*Source text*
========

Long-term estimation of soil heat flux by single layer soil temperature

Abstract

Soil heat flux is one of the important components of surface energy balance. In this study, long-term estimation of soil heat flux from single layer soil temperature was carried out by the traditional sinusoidal analytical method and the half-order time derivative method of Wang and Bras [Wang and Bras (1999) J Hydrol 216:214–226]. In order to understand the characteristics of soil heat flux and to examine the performances of the two methods, a field experiment was conducted at a temperate and humid grassland in Cork, Ireland. Our results show that the soil heat flux had the same magnitude as the sensible heat flux at this grassland site. It was also demonstrated that the analytical method did not predict the soil heat flux well because the sinusoidal assumption for the temporal variation in soil heat flux was invalid. In contrast, good agreement was found between the soil heat flux measurements and predictions made by the half-order time derivative method. This success suggests that this method could be used to estimate soil heat flux from long-term remotely sensed surface temperature.

========

(Position data for elements and text)

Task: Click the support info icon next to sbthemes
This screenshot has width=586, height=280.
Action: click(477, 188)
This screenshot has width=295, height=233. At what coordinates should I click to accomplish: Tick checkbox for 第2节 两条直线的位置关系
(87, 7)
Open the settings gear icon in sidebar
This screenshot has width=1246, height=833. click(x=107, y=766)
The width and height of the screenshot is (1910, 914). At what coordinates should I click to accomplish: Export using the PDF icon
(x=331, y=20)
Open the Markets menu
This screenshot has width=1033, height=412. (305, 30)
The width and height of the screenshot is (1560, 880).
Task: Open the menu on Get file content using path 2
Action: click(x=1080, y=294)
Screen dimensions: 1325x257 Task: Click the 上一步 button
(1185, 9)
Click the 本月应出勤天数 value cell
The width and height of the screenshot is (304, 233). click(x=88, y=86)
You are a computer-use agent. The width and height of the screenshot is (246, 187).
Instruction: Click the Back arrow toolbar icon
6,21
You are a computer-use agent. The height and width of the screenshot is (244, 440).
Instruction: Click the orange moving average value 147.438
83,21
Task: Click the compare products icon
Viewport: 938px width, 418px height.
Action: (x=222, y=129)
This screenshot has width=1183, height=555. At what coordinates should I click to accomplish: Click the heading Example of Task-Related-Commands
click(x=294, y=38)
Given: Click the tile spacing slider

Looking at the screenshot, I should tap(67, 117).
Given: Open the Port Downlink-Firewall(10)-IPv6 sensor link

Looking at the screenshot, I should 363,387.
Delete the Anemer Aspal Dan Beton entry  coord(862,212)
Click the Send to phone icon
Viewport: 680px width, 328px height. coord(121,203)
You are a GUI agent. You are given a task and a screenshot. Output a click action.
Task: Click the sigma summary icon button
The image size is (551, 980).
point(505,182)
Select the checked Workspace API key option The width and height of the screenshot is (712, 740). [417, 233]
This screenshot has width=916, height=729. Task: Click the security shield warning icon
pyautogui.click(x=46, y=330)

========

*List of tasks*
1. Do the following statements agree with the soil heat flux abstract? Answer yes or no for each, quoting the words that decide it.
(a) The field experiment was carried out at a grassland in Cork, Ireland.
(b) The sinusoidal analytical method gave good predictions of soil heat flux.
(c) At the grassland site, soil heat flux was far smaller than sensible heat flux.
2. Continue the soil heat flux abstract, starting after its final sentence.

*Results in order*
1.
(a) Yes: "a field experiment was conducted at a temperate and humid grassland in Cork, Ireland."
(b) No: "the analytical method did not predict the soil heat flux well because the sinusoidal assumption for the temporal variation in soil heat flux was invalid."
(c) No: "the soil heat flux had the same magnitude as the sensible heat flux at this grassland site."

2.
Appendix: Derivation of the half-order time derivative method

The algorithm and derivation of the half-order time derivative method was first proposed by Wang and Bras (1999). Here, details of the derivation are provided.

First of all, define two new variables: \(\tilde z = {z \mathord{\left/ {\vphantom {z {\sqrt {D_0 } }}} \right. \kern-\nulldelimiterspace} {\sqrt {D_0 } }}\) and \(\Theta = T - T_0 \), and then transfer Eqs. 7, 9, and 10 to:

$$\frac{{\partial \Theta }}{{\partial t}} = \frac{{\partial ^2 \Theta }}{{\partial \tilde z^2 }}$$

(A1)

$$\Theta = 0,\,{\text{for t = 0,}}\,\tilde z <0$$

(A2)

$$\Theta = 0,\,{\text{for t}}\,{\text{ $>$ }}\,{\text{0,}}\,\tilde z \to - \infty $$

(A3)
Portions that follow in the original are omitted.